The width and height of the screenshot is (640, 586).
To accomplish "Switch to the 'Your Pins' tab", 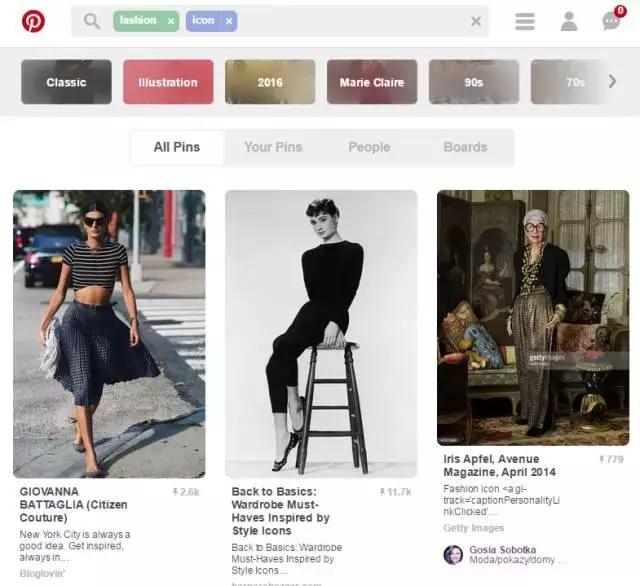I will pyautogui.click(x=273, y=147).
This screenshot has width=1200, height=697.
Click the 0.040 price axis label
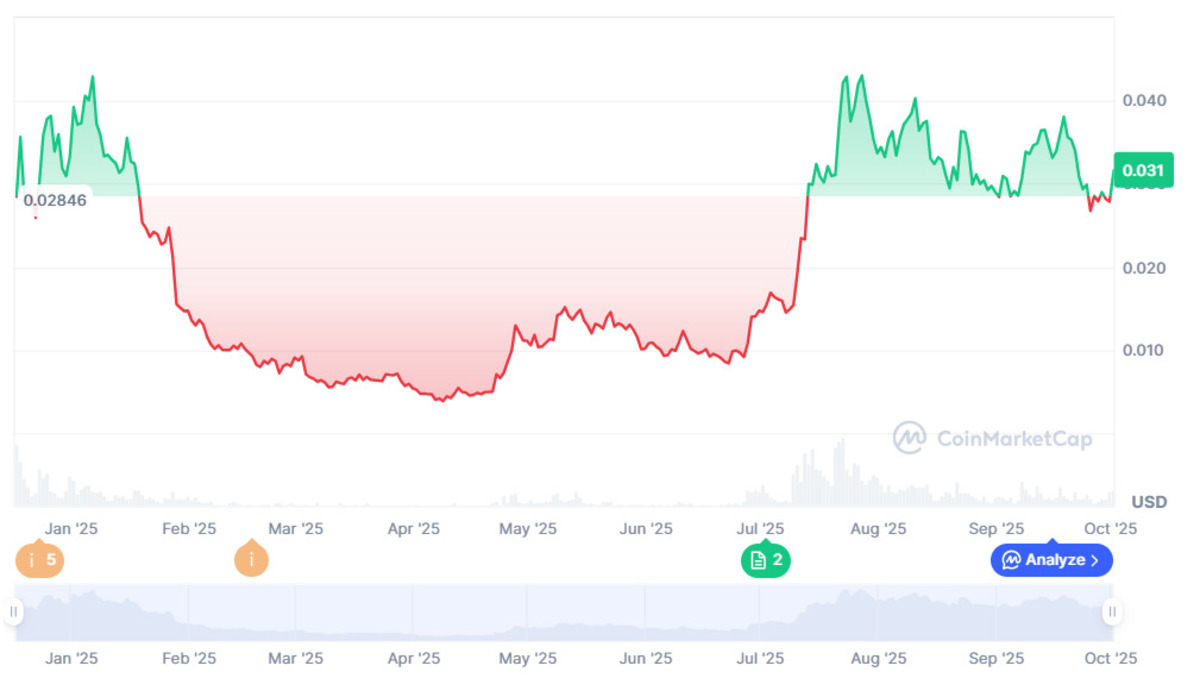[1143, 101]
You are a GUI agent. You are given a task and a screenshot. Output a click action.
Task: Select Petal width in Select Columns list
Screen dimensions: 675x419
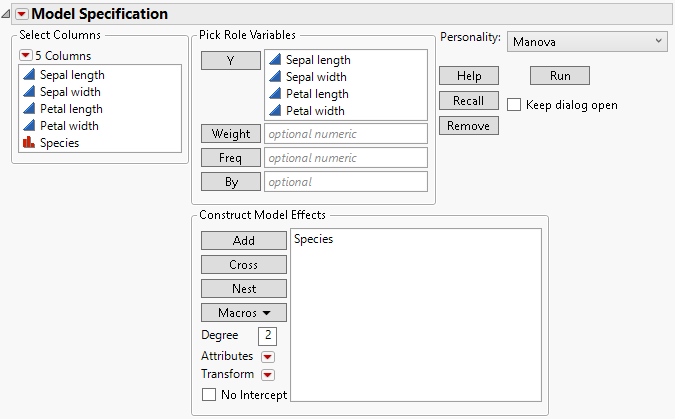70,126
+ + + +
» Aim of the task
For the word "width", count the lines of the records that contain it and give only the number.

» Task response
3